IoT / Edge Intel
Discover the key IoT security challenges facing organizations in 2025 and learn effective strategies to protect your connected devices ecosystem from emerging threats.
- Unmanaged sensors expand attack surface daily.
- Shared credentials across fleets invite takeovers.
- Patch windows must respect mission uptime.
Legacy Gaps
- No inventory of connected devices.
- Flat networks mixing OT and corporate.
- Vendors owning credentials forever.
Ultra Moves
- Continuous discovery with tagging.
- Protocol-aware segmentation policies.
- Vendor access time-boxed with audit trails.
The exponential growth of IoT devices has created a vast and vulnerable attack surface for modern organizations. With over 41.6 billion connected devices projected to be in use by the end of 2025, securing the Internet of Things has become one of the most critical and complex cybersecurity challenges of our time.
From insecure firmware to weak authentication mechanisms, today's IoT ecosystems present numerous security gaps that sophisticated threat actors are actively exploiting. This comprehensive guide explores the key IoT security challenges facing organizations in 2025 and provides actionable strategies to protect your connected devices from emerging threats.
Table of Contents
The Current State of IoT Security
The IoT landscape has evolved dramatically over the past five years, with connected devices becoming increasingly embedded in critical infrastructure, healthcare systems, manufacturing facilities, and smart city deployments. Despite the rapid advancements in IoT technology, security practices have struggled to keep pace, creating a significant gap between innovation and protection.

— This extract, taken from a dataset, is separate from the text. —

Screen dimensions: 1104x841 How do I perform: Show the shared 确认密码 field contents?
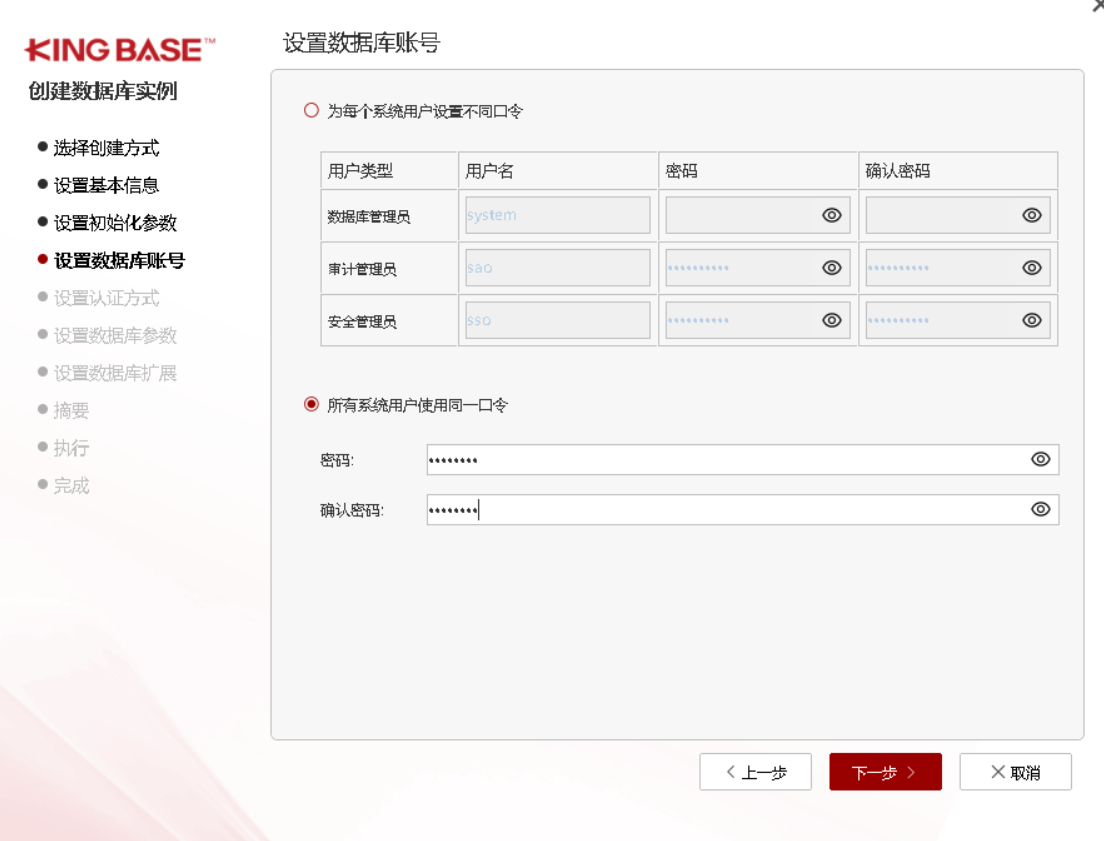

IoT Security by the Numbers
The fundamental challenge lies in the vastly different development approach for IoT devices compared to traditional IT assets. Many IoT devices:
- Operate on constrained hardware: Limited processing power, memory, and battery life, making traditional security solutions ineffective
- Have extended lifecycles: Many industrial IoT devices remain operational for 10-15 years, far beyond typical security support timeframes
- Lack standardization: Fragmented ecosystems with proprietary protocols and limited interoperability
- Ship with security as an afterthought: Manufacturers prioritize features, cost, and time-to-market over security
Important Context
According to the 2025 Borealis Security Threat Intelligence Report, IoT-focused attacks have increased by 135% since 2022, with threat actors specifically targeting insecure device configurations, unpatched firmware vulnerabilities, and weak authentication mechanisms. Industrial and healthcare IoT systems remain the highest-value targets due to their critical operational significance and potential safety implications.
Key IoT Security Challenges in 2025
As the IoT ecosystem continues to evolve, security teams are confronting an increasingly complex set of challenges. Let's examine the most significant security hurdles organizations face when implementing and maintaining IoT deployments in 2025.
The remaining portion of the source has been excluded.